Différents scenarii possibles de vaccination : une fois le modèle validé par rapprochement des résultats obtenus par modélisation avec les données réelles, les chercheurs ont pu explorer les différents scenarii possibles de vaccination- tout en prenant en compte le nombre limité de vaccins disponible. Parmi les scenarii étudiés figurent :

  • la vaccination aléatoire ou volontaire,
  • la priorisation de la vaccination pour des groupes particulièrement vulnérables à l'infection au COVID-19.
  • Enfin, les chercheurs ont également regardé les avantages possibles de mesures, combinées à ces scenarii de vaccination, comme la fermeture des écoles et le télétravail.

 

L'effet très marginal d’une priorisation de la vaccination : parmi les résultats de cette modélisation, à l’échelle de la ville de New Rochelle, les chercheurs mettent en avant l’effet a priori très marginal d’une priorisation de la vaccination, en commençant par les personnes à risque élevé. « Cette stratégie de vaccination n’aurait que des effets très modestes sur le nombre de décès par COVID-19 », écrivent les auteurs : ainsi un scenario de vaccination d'un groupe prioritaire et restreint de personnes vulnérables (personnels des écoles, des maisons de retraite et des résidents) vs la totalité des 2.000 personnels hospitaliers de la ville, et vs 2.000 personnes sélectionnées au hasard parmi les 80.000 habitants, présente un avantage très marginal sur le nombre de décès dus au COVID-19 ;

En revanche, comme on pouvait s'y attendre,

une amélioration beaucoup plus significative est enregistrée avec une couverture vaccinale de 25%.

enfin, les avantages des mesures restrictives mises en place lors de la première vague surpassent très largement ceux de n'importe lequel de ces scénarii de vaccination sélective.

 

Un modèle plutôt fidèle : le modèle étant représentatif, les chercheurs suggèrent qu’il pourrait servir de plateforme d'analyse pour de nombreuses villes comparables en population et en structure. Même s’ils soulignent quelques limites à ce modèle, dont la marge d’erreur sur le nombre de cas en population générale, l’impact des infections des personnels soignants sur le traitement des patients hospitalisés, la surcharge des USI, l'utilisation réelle des équipements de protection individuelle (EPI)…Cependant, les chercheurs soulignent qu’en dépit de ces inconnues, leur modèle a abouti à une correspondance presque parfaite avec les données réelles observées tout au long de l'épidémie.

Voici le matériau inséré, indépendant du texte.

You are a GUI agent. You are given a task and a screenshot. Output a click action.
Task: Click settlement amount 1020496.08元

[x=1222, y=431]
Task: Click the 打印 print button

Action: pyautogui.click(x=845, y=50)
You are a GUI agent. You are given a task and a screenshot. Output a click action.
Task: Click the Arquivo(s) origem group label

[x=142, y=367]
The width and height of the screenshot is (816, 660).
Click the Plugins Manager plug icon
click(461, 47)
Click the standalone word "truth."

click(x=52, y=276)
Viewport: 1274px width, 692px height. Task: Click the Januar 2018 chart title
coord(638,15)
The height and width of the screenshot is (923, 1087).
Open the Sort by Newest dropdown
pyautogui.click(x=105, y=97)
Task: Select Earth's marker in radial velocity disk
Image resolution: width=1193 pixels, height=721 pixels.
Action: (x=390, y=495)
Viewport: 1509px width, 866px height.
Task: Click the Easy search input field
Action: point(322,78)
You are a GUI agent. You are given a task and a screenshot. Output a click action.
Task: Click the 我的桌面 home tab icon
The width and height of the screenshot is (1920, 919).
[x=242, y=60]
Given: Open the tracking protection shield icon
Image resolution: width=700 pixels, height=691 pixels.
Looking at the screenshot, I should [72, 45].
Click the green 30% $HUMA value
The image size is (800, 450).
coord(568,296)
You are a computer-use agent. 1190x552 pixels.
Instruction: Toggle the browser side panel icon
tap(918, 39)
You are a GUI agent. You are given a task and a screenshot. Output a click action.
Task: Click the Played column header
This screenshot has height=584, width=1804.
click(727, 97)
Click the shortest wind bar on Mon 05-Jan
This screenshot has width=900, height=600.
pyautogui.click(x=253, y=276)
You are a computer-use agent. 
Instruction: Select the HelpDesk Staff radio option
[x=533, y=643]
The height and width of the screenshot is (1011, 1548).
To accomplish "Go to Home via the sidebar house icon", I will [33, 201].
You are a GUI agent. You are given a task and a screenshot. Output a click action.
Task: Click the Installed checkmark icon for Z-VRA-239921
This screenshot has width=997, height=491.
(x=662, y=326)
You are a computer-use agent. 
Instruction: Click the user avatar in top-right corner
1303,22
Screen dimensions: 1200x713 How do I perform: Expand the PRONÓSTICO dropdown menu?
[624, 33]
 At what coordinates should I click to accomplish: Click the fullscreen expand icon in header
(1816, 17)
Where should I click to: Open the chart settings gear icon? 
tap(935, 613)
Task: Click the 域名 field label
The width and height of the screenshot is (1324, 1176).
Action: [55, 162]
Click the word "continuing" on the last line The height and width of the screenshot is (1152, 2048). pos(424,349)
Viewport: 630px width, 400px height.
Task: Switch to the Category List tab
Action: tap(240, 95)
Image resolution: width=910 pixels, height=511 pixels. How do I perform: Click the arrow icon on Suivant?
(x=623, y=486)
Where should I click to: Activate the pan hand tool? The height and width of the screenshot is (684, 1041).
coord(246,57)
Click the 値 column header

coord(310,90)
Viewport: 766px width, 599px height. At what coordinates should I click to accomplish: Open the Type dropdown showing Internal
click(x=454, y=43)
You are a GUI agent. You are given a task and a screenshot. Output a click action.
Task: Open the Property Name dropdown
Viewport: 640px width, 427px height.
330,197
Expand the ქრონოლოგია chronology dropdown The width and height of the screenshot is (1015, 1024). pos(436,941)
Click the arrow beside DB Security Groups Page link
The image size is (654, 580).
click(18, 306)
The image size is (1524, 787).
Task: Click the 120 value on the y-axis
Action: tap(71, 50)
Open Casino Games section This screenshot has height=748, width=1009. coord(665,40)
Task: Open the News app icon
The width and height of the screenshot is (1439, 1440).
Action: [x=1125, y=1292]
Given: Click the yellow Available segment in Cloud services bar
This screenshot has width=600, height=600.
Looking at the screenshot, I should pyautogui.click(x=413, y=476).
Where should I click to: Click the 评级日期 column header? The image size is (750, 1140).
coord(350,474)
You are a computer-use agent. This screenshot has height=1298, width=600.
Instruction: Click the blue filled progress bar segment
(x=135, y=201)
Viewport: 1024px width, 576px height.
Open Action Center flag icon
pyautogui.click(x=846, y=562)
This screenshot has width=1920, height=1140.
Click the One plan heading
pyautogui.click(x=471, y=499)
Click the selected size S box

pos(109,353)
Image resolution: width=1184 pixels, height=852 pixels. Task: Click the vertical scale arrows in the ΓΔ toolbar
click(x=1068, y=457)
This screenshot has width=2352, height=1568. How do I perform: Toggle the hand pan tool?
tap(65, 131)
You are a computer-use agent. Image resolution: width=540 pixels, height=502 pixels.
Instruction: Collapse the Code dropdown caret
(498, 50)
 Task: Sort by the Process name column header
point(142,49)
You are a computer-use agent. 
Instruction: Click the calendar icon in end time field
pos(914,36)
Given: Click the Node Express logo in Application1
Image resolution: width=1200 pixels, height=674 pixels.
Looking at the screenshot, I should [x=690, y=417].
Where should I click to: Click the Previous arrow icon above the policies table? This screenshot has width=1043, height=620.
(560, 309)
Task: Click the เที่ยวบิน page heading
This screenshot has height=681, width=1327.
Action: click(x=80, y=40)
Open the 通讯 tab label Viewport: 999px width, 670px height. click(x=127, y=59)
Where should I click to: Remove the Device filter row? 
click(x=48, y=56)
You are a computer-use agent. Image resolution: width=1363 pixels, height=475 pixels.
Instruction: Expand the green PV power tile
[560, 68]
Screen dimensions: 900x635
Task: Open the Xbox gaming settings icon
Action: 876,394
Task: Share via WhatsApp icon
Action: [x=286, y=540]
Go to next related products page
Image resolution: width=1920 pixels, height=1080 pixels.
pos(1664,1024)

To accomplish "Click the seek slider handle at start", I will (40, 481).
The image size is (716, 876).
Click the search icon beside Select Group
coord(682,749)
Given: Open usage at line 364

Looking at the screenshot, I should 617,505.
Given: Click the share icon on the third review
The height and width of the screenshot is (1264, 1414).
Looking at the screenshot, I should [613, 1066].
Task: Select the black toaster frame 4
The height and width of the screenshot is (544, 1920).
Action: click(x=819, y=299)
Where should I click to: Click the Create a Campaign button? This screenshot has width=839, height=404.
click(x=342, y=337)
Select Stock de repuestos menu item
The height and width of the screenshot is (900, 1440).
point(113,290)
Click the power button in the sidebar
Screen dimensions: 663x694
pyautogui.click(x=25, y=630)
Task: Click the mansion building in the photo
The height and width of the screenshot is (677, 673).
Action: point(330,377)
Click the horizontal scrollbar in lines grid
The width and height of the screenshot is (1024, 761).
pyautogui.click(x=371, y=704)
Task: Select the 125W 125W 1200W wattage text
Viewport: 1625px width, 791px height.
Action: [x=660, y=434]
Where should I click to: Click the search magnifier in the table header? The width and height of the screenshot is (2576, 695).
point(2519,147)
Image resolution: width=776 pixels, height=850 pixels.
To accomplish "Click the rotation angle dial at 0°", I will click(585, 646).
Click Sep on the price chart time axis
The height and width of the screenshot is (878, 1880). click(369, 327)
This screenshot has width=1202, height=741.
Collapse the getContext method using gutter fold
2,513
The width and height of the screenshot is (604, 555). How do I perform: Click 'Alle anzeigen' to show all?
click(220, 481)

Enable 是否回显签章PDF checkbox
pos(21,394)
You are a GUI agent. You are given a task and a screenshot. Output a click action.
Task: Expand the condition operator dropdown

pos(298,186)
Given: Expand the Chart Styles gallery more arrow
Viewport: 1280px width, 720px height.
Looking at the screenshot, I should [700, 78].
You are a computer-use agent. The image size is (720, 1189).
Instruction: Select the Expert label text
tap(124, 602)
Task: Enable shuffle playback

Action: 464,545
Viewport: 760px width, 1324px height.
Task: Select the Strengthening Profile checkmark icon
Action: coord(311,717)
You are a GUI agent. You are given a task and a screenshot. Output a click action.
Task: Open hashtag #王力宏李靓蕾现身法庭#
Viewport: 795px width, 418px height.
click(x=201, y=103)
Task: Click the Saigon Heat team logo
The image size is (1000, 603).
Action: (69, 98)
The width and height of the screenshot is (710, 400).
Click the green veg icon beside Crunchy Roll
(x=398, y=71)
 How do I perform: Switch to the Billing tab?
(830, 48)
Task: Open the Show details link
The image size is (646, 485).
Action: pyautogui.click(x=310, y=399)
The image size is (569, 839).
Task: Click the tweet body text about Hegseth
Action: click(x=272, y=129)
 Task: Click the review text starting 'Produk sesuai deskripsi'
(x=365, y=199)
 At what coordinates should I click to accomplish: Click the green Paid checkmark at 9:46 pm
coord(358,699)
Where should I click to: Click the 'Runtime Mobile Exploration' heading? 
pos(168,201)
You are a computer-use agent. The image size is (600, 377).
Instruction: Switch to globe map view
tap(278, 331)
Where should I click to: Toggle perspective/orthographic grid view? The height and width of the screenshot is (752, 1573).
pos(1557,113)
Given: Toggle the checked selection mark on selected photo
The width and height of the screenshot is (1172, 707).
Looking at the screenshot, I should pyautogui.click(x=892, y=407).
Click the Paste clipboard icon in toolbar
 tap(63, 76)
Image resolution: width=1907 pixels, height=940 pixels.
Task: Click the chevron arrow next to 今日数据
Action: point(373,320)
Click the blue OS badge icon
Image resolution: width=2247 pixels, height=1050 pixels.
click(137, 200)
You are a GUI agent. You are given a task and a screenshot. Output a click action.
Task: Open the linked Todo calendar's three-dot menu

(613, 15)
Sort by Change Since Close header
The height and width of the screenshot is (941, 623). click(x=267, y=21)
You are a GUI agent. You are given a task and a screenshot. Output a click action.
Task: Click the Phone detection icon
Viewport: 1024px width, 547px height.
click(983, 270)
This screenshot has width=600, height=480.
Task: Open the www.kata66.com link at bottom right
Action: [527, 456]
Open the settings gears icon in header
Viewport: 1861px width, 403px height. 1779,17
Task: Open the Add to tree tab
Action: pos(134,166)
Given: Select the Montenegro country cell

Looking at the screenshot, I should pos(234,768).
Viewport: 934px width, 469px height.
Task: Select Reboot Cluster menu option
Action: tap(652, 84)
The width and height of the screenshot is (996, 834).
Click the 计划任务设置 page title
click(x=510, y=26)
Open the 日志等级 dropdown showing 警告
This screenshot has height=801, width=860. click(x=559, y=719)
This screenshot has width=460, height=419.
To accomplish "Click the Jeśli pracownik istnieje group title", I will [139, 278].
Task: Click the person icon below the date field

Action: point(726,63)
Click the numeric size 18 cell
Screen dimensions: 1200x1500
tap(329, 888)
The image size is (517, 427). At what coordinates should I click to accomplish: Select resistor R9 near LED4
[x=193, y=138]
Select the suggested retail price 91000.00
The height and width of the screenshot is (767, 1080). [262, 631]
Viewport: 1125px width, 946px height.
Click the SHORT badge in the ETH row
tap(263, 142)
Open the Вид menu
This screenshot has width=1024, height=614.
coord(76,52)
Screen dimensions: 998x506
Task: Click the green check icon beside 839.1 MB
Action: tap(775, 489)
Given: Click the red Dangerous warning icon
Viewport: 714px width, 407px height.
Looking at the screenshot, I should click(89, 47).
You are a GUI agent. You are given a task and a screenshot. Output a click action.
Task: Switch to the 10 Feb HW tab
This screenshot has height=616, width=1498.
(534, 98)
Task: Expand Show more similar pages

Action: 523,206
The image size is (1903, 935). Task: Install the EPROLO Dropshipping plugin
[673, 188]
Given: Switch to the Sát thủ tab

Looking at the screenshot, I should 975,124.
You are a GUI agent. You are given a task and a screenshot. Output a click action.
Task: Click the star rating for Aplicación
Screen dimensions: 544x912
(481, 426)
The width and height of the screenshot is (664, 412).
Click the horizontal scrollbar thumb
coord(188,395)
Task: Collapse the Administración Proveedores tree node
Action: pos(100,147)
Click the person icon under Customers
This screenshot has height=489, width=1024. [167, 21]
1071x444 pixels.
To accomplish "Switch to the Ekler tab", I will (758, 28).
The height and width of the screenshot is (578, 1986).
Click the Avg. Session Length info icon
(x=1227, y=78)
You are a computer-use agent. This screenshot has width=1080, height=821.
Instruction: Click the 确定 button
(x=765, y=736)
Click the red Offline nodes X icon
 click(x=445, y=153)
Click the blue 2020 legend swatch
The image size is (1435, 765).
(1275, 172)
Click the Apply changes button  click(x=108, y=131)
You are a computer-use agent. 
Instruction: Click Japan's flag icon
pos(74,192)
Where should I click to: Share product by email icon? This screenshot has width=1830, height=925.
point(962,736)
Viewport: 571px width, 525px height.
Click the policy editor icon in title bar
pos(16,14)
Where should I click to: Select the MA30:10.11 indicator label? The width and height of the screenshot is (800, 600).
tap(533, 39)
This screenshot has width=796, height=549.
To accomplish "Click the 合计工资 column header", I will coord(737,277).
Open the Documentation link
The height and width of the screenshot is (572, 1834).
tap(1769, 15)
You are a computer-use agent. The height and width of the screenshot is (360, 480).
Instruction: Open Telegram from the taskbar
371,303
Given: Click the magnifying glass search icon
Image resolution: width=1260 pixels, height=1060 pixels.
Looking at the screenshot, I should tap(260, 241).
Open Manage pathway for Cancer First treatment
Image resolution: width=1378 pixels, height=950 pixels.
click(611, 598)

D‘autres applications possibles ? En effet, au-delà de l’évaluation des différentes stratégies de vaccination anti-COVID-19, le modèle pourrait être adapté pour décrire la propagation concomitante de la grippe avec COVID-19 qui pourrait « exacerber » l'impact des prochaines vagues. Et apporter ainsi aux décideurs des données précieuses pour décider des prochaines mesures et prendre les dispositions nécessaires pour les systèmes de santé.

 

On retiendra que, selon cette modélisation, le principe de base de la vaccination reste une couverture vaccinale suffisante. Et que les avantages des mesures de distanciation mises en œuvre lors de la première vague surpassent largement ceux de n'importe lequel de ces scénarii de vaccination "sélective".